— KETENTUAN TUGAS 1 —
Jawab pertanyaan berikut berdasarkan teks tentang prinsip-prinsip pemerintahan.
(a) Menurut Goffer, berapa unsur dalam pengelolaan negara yang harus dilakukan secara transparan?
(b) Dua etika apa yang harus dimiliki setiap unsur pemerintah menurut prinsip responsif?
(c) Dengan apa asas efisiensi umumnya diukur?
— KETENTUAN TUGAS 2 —
Perbarui bagian teks tentang prinsip-prinsip pemerintahan yang dimulai dengan "3.Tranparasi (Transparency)" dan berlanjut hingga "c.Pemberian penghargaan.". Ganti "korupsi" dengan "penyelewengan".
— KETENTUAN TUGAS 3 —
Teruskan teks tentang prinsip-prinsip pemerintahan mulai dari kalimat terakhirnya.

— TEKS BACAAN —

━━━━━━

3.Tranparasi (Transparency)
Akibat tidak adanya prinsip transparansi ini bangsa indonesia terjebak dalam kubangan korupsi yang sangat parah. Salah satu yang dapat menimbulkan dan memberi ruang gerak kegiatan korupsi adalah manajemen pemerintahan yang tidak baik. Dalam pengelolaan negara, Goffer berpendapat bahwa terdapat delapan unsur yang harus dilakukan secara transparasi, yaitu :
a.Penetapan posisi dan jabatan.
b.Kekayaan pejabat publik.
c.Pemberian penghargaan.
d.Penetapan kebijakan yang terkait dengan pencerahan kehidupan.
e.Kesehatan.
f.Moralitas para pejabat dan aparatur pelayanan publik.
g.Keamanan dan ketertiban.
j.Kebijakan strategis untuk pencerahan kehidupan masyarakat.
4.Responsif (Responsiveness)
Prinsip responsif adalah bahwa pemerintah harus tanggap terhadap persoalan-persoalan masyarakat secara umum. Pemerintah harus memenuhi kebutuhan masyarakatnya, bukan menunggu masyarakat menyampaikan aspirasinya, tetapi pemerintah harus proaktif dalam mempelajari dan mengalisa kebutuhan-kebutuhan masyarakat. Jadi setiap unsur pemerintah harus memiliki dua etika yaitu etika individual yang menuntut pemerintah agar memiliki kriteria kapabilitas dan loyalitas profesional. Dan etika sosial yang menuntut pemerintah memiliki sensitifitas terhadap berbagai kebutuhan pubik. Orientasi kesepakatan atau Konsensus (Consensus Orientation).
5.Keadilan dan Kesetaraan (Equity)
Prinsip kesetaraan dan keadilan adalah kesamaan dalam perlakuan dan pelayanan publik. Pemerintah harus bersikap dan berprilaku adil dalam memberikan pelayanan terhadap publik tanpa mengenal perbedaan kedudukan, keyakinan, suku, dan kelas sosial.
6.Efektivitas (Effectifeness) dan Efisiensi (Efficiency)
Yaitu pemerintah harus berdaya guna dan berhasil guna. Kriteria efektivitas biasanya diukur dengan parameter produk yang dapat menjangkau sebesar-besarnya kepentingan masyarakat dari berbagai kelopok dan lapisan sosial. Sedangkan asas efisiensi umumnya diukur dengan rasionalitas biaya pembangunan untuk memenuhi kebutuhan masyarakat. Semakin kecil biaya yang dipakai untuk mencapai tujuan dan sasaran maka pemerintah dalam kategori efisien.

━━━━━━

— DAFTAR TERSEDIA —
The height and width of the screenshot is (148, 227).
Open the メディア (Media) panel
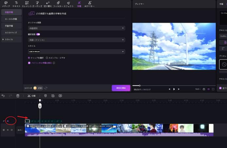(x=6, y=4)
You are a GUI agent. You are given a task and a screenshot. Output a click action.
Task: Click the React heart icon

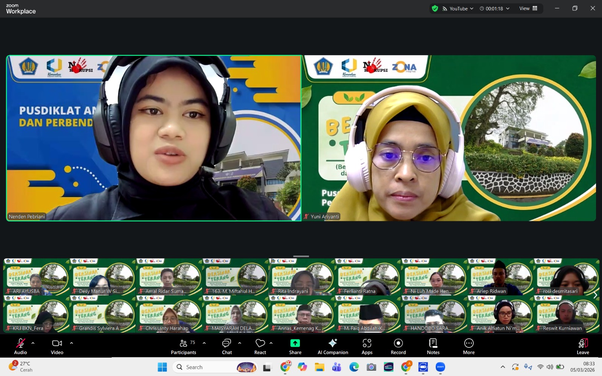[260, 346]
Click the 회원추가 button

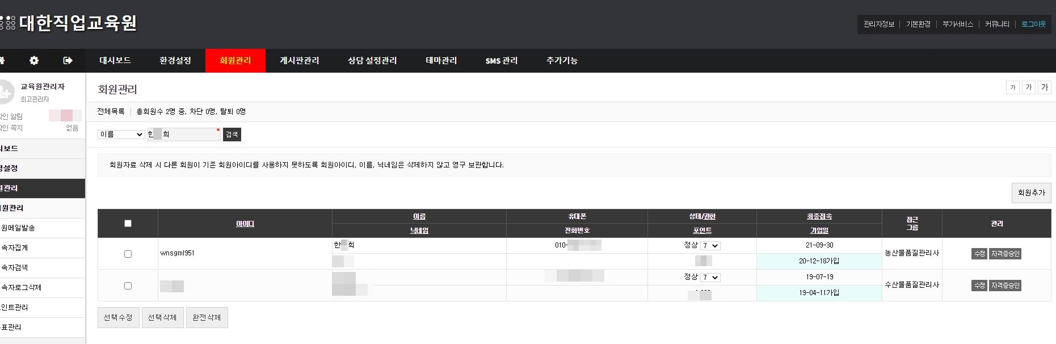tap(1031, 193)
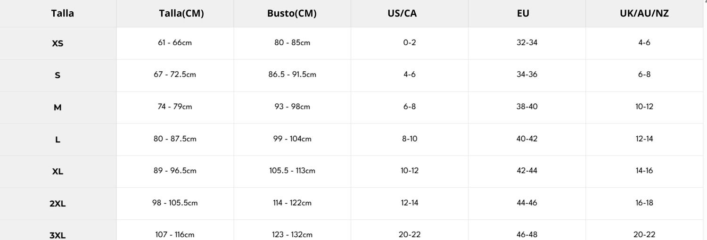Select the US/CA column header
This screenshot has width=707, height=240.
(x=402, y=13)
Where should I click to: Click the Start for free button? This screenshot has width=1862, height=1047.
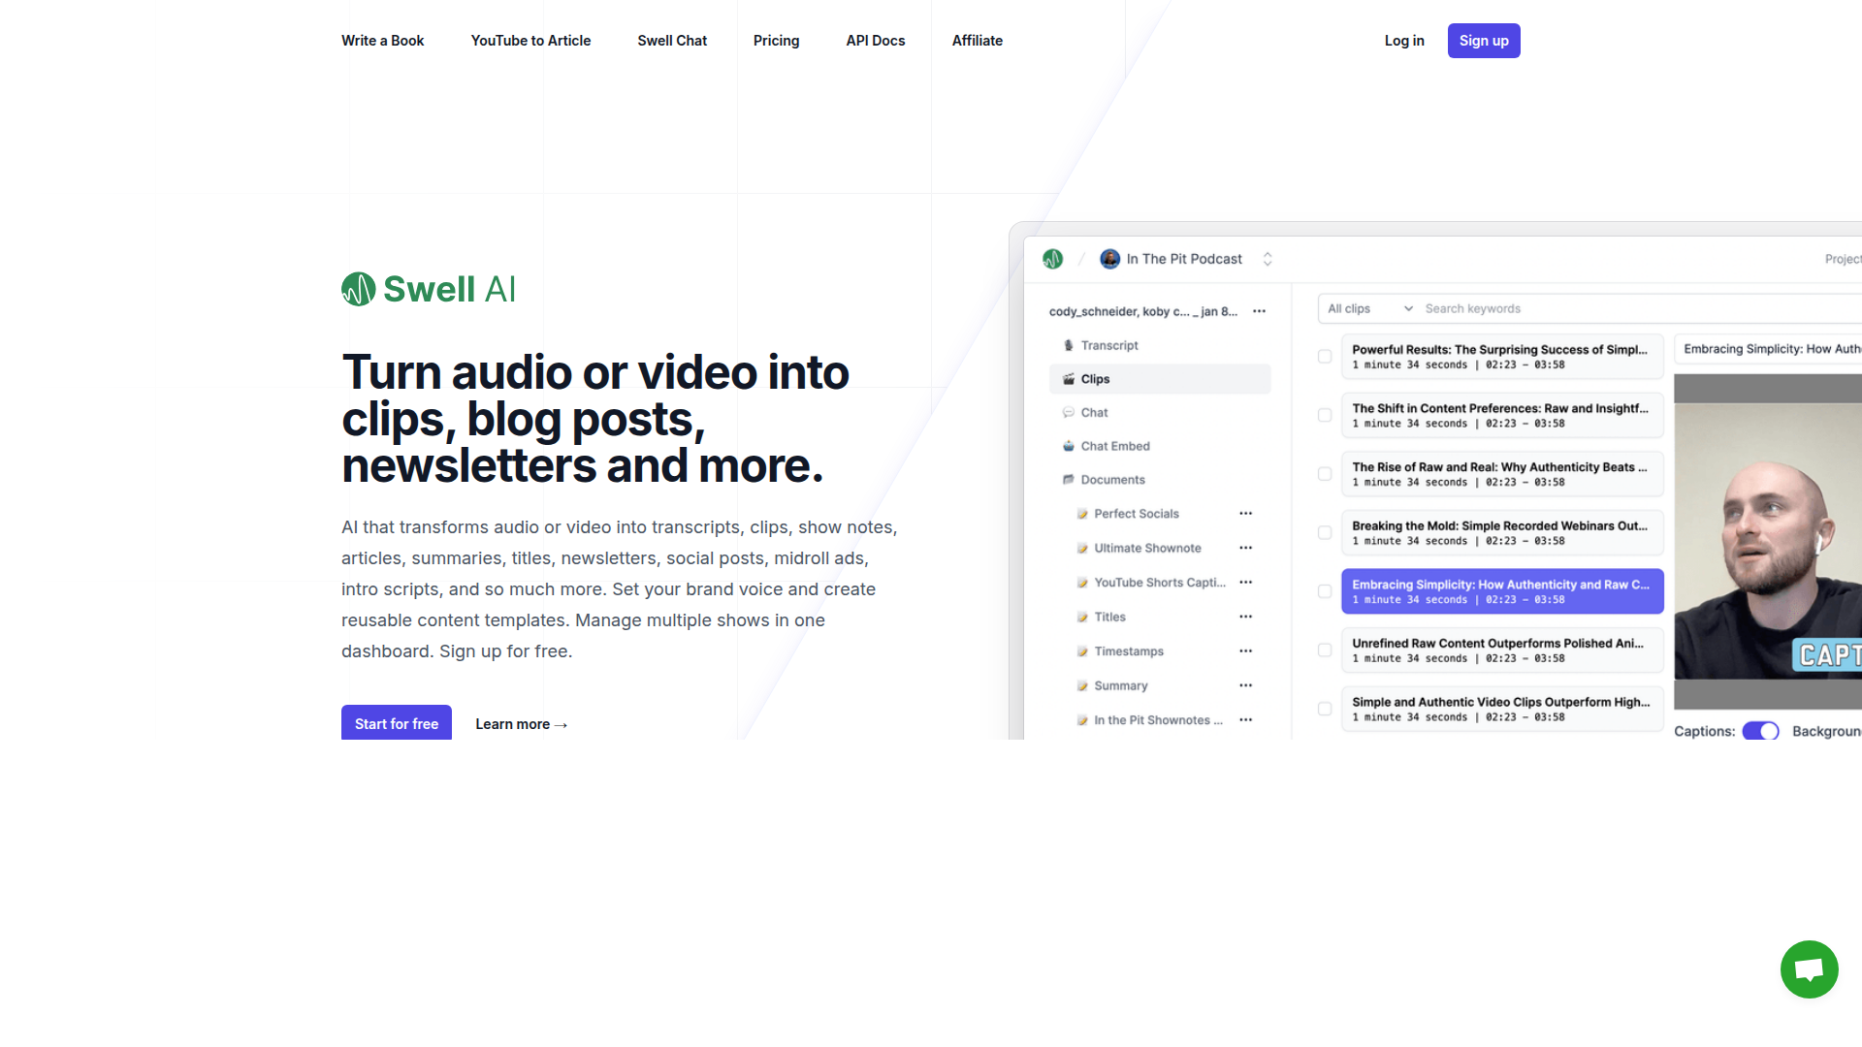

━━━━━━

— HASIL TUGAS 1 —
(a) Delapan unsur.
(b) Etika individual dan etika sosial.
(c) Dengan rasionalitas biaya pembangunan untuk memenuhi kebutuhan masyarakat.

— HASIL TUGAS 2 —
3.Tranparasi (Transparency)
Akibat tidak adanya prinsip transparansi ini bangsa indonesia terjebak dalam kubangan penyelewengan yang sangat parah. Salah satu yang dapat menimbulkan dan memberi ruang gerak kegiatan penyelewengan adalah manajemen pemerintahan yang tidak baik. Dalam pengelolaan negara, Goffer berpendapat bahwa terdapat delapan unsur yang harus dilakukan secara transparasi, yaitu :
a.Penetapan posisi dan jabatan.
b.Kekayaan pejabat publik.
c.Pemberian penghargaan.

— HASIL TUGAS 3 —
7.Akuntabilitas (Accountability)
Prinsip akuntabilitas adalah pertanggungjawaban pejabat publik terhadap masyarakat yang memberinya kewenangan untuk mengurusi kepentingan mereka. Setiap pejabat publik dituntut untuk mempertanggungjawabkan semua kebijakan, perbuatan, moral, maupun netralitas sikapnya terhadap masyarakat. Inilah yang dituntut dalam asas akuntabilitas dalam upaya menuju pemerintahan yang bersih dan berwibawa.
8.Visi Strategis (Strategic Vision)
Visi strategis adalah pandangan-pandangan strategis untuk menghadapi masa yang akan datang. Kualifikasi ini menjadi penting dalam rangka realisasi good governance. Dengan kata lain, kebijakan apapun yang akan diambil saat ini, harus diperhitungkan akibatnya pada sepuluh atau dua puluh tahun ke depan. Tidak sekedar memiliki agenda strategis untuk masa yang akan datang, seorang yang menempati jabatan publik atau lembaga profesional lainnya harus mempunyai kemampuan menganalisis persoalan dan tantangan yang akan dihadapi oleh lembaga yang dipimpinnya.
D.Pilar-pilar Good Governance
Ada tiga pilar good governance adalah sebagai berikut:
1.Pemerintah berperan dalam mengarahkan, memfasilitasi kegiatan pembangunan. Selanjutnya pemerintah juga memiliki peran memberikan peluang lebih banyak kepada masyarakat dan swasta dalam pelaksanaan pembangunan.
2.Swasta berperan sebagai pelaku utama dalam pembangunan, menjadikan saha sektor non pertanian sebagai penggerak pertumbuhan ekonomi wilayah, pelaku utama dalam menciptakan lapangan kerja, dan kontributor utama penerimaan pemerintah dan daerah.
3.Masyarakat berperan sebagai pemeran utama (bukan berpartisipasi) dalam proses pembangunan, perlu pengembangan dan penguatan kelembagaan agar mampu mandiri dan membangun jaringan dengan berbagai pihak dalam melakukan fungsi produksi dan fungsi konsumsinya, serta perlunya pemberdayaan untuk meningkatkan efisiensi, produktivitas dan kualitas produksinya.
Dalam proses demokratisasi good governance sering mengilhami para aktivis untuk mewujudkan pemerintahan yang memberikan ruang partisipasi bagi pihak diluar pemerintah, sehingga ada pembagian peran dan kekuasaan yang seimbang antar negara, masyarakat sipil, dan mekanisme pasar. Adanya pembagian peran yang seimbang dan saling melengkapi antar ketiga unsur tersebut, bukan hanya memungkinkan terciptanya check and balance, tetapi juga menghasilkan sinergi antar ketiganya dalam mewujudkan kesejahteraan rakyat.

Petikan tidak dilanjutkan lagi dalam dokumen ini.